## Begin

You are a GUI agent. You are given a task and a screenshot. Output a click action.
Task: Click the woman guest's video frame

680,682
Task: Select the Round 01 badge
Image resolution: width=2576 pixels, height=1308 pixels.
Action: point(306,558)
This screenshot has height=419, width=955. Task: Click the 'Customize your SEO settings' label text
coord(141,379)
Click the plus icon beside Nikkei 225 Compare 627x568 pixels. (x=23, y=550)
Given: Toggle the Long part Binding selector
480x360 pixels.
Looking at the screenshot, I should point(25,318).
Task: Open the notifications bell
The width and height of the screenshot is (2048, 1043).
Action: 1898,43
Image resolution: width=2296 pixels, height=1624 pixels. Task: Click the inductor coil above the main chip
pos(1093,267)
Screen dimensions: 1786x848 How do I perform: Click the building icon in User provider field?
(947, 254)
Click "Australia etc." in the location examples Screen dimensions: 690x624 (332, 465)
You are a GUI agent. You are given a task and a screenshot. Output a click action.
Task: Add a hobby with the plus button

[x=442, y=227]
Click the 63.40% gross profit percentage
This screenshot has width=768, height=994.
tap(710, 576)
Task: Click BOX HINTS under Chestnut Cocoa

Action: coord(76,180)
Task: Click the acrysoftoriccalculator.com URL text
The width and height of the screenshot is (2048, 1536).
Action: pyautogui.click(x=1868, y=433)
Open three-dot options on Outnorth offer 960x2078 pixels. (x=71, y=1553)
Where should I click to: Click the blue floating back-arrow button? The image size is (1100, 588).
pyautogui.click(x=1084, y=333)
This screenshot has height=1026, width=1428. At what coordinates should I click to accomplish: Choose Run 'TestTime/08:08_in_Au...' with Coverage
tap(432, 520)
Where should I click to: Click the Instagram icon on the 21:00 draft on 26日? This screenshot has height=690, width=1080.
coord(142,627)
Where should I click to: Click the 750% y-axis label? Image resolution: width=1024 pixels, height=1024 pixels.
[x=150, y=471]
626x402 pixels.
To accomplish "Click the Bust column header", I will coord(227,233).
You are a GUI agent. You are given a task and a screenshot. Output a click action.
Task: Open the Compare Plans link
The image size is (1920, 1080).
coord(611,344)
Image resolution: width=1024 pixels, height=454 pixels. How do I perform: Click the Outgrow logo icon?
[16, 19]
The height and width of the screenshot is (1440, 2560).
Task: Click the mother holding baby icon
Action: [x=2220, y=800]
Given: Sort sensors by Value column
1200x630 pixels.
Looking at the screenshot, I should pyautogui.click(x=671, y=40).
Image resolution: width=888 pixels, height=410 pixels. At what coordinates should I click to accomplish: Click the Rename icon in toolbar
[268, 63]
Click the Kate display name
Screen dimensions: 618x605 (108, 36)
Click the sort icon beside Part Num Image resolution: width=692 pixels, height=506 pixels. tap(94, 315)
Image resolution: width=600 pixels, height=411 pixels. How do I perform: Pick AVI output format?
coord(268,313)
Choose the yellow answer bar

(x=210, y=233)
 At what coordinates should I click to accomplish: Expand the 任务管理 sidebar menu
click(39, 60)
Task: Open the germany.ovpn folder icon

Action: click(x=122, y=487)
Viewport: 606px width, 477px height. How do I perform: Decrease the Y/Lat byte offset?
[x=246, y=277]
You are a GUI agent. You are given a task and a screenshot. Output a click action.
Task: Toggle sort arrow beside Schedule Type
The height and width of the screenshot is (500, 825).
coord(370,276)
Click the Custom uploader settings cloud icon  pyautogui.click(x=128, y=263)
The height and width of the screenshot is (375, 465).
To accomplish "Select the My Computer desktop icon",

## End

▶ **Given problem**:
Copy the records verbatim, beginning at the line that contains "Click the Kate display name" and stopping after the line that contains "coord(268,313)".

▶ **Expected output**:
Click the Kate display name
Screen dimensions: 618x605 (108, 36)
Click the sort icon beside Part Num Image resolution: width=692 pixels, height=506 pixels. tap(94, 315)
Image resolution: width=600 pixels, height=411 pixels. How do I perform: Pick AVI output format?
coord(268,313)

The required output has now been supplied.